ONE hundred years ago it was the turn of Barnoldswick's Bethesda Baptist Church to hold a bazaar to clear its debt of over a thousand pounds. A homegrown affair everyone was involved and everyone had their names printed in the programme - good value at just sixpence, writes historian Alan Roberts.



ON the Saturday, the bazaar was opened by no fewer than 60 young people. This was the ‘Fairyland Bazaar’ and pride of place went to the fairies who would be performing in the schoolroom. On Wednesday there would be a half-hour-long presentation of the ‘Little Man in the Moon’ while Thursday would feature ‘Babes in the Wood’ complete with woodland fairies, robins and sprites. Saturday’s show was a double bill.

There was entertainment for the grown-ups too. The Bethesda Concert Party took centre stage on Thursday with their songs, duets and ‘concerted items’. The two other nights featured singers: a soprano, contralto, bass, tenor and an elocutionist – no, he was not there to teach us Barlickers to talk ‘proper’, but rather he was a performer of the spoken word: poems, recitations and short stories, and guaranteed to both entertain and raise a chuckle or two.

Then there was the ice-cream stall, the fairy well, the baker’s oven and the cake competition. And there were rules: ‘ladies and gentlemen of five score years and upwards admitted free’.

Dotted throughout the programme were quotes from here, there and everywhere. The women’s committee page featured a line from Scottish poet Robbie Burns’s poem ‘a man’s a man for all that’, and American founding father, scientist and genius Benjamin Franklin chipped in with a ‘deep purse and easy strings’. From Persia’s ‘Rubaiyat of Omar Khayyam’ there was: ‘Who is the potter pray and who is the pot?’ conveniently placed in the advert for the crockery stall.

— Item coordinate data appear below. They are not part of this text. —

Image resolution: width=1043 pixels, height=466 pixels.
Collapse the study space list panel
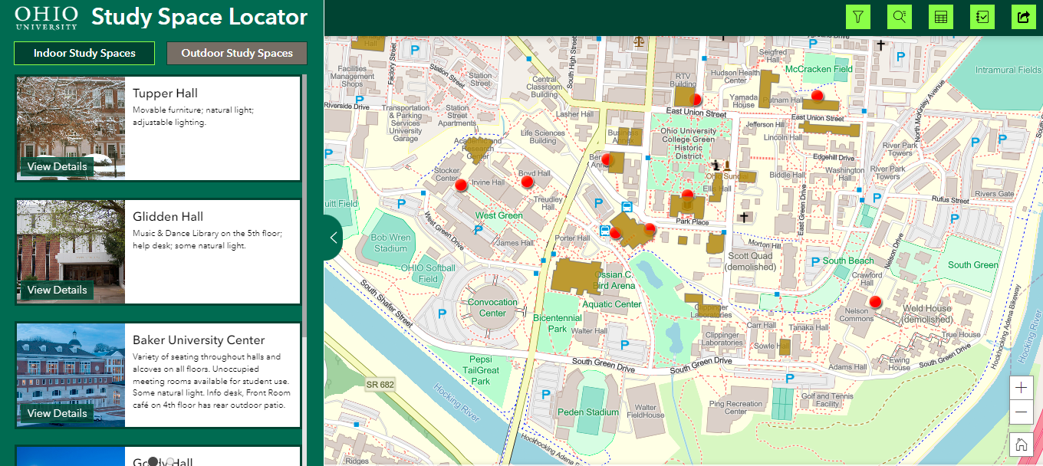point(332,238)
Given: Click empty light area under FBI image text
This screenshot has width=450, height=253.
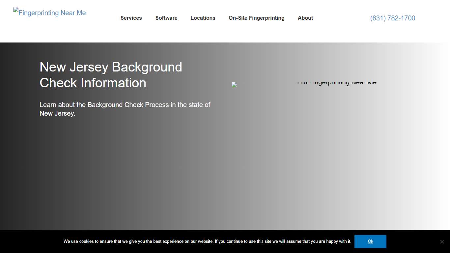Looking at the screenshot, I should coord(336,148).
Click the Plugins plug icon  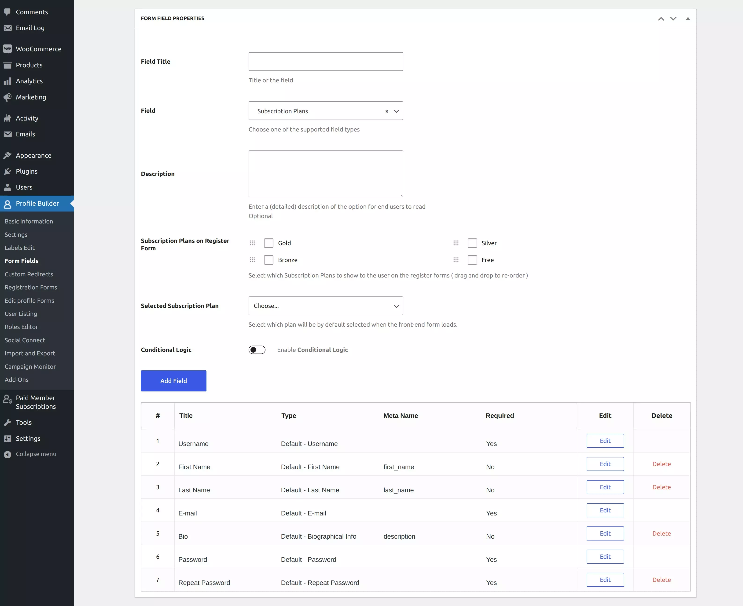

But what can be learnt about the commercial life of Barnoldswick? The steam laundry could wash and re-waterproof raincoats, and clean carpets in a ‘special vacuum process’. ‘Conns’ in the Market Hall offered a full range of shades of crepes-de-chines, silks and crepe morocain. There were buttons and trimmings and ‘Trio’ corsets. Nancy Widdup, a costumier of Cobden Street considered ‘the workmanship of every garment to be of the highest order and a work of art’. Mrs Whipp of Essex Street was a baker and confectioner. She offered dinners and suppers four nights a week, and also sold ‘Hargreaves’ best Twist and Smoking Mixtures’.

In Brook Street, Tres Bon Café offered a ‘good square meal’ with suppers every evening. The Central Boot Store promised up to 10,000 hours of wear from its ‘K’ shoes, but promised each hour would be one of foot comfort. You could telephone too. This was 1923 and the number was just ‘80’.

Those intending to travel abroad should contact Eccleston’s, an agent for all the principal steamship lines in the United Kingdom. John Hartley in Church Street and Walmsgate offered made-to-order furniture, leading brands of pianos and organs as well as Triumph motorcycles and Jones’ sewing machines. Finally Rupert Holt offered shoeing and general blacksmith’s work as well as designing and building all grades of vehicles. Motor body work could be specially built to fit a customer’s own chassis.

So that’s a snapshot of retail trade in one West Riding town. The emphasis was on quality and value for money with a hint of the wider world beyond.

There was an extra souvenir of the bazaar. For one shilling people could buy a combined book of ‘Recipes for the Home’ and ‘Thoughts for the Heart’. So here is a recipe for sultana scones from 100 years ago: ‘Half-a-pound of flour, two ounces of butter, two ounces of castor sugar, one teaspoonful of baking powder, one egg, a pinch of salt, two tablespoonfuls of milk, two ounces of sultanas.

METHOD. – Mix the salt, baking powder and flour together, rub in the butter lightly, add the sugar and sultanas, well beaten egg and milk, mix well. Form into scones and bake at once in a hot oven about 15 minutes.’ That recipe was from Mrs Harper, and was slightly unusual as she gives both a baking time and an idea of the oven temperature. The gas thermostat had only just been invented and it would be some time before the use of a regulo or gas mark became commonplace. People might still have a coal-fired kitchen range and would have to rely on their own skills and judgement as bakers.

In the interests of historical research, Mrs Harper’s recipe was followed to the letter, and the scones were delicious.

And two ‘Thoughts for the Heart’: ‘Better pay the cook than the doctor’ and ‘The heartiest feast costs least’.

Barnoldswick Bethesda Church faced Manchester Road between Chapel Street and Philip Street. The church has since been demolished. Two stone gateposts, an ornamental archway and two wrought-iron gates survive. A new church, the Baptist Church Centre, was opened further up the hill in 1977 finally uniting two previously separate congregations.

Thanks are due to Barnoldswick History Society for its help in the preparation of this article.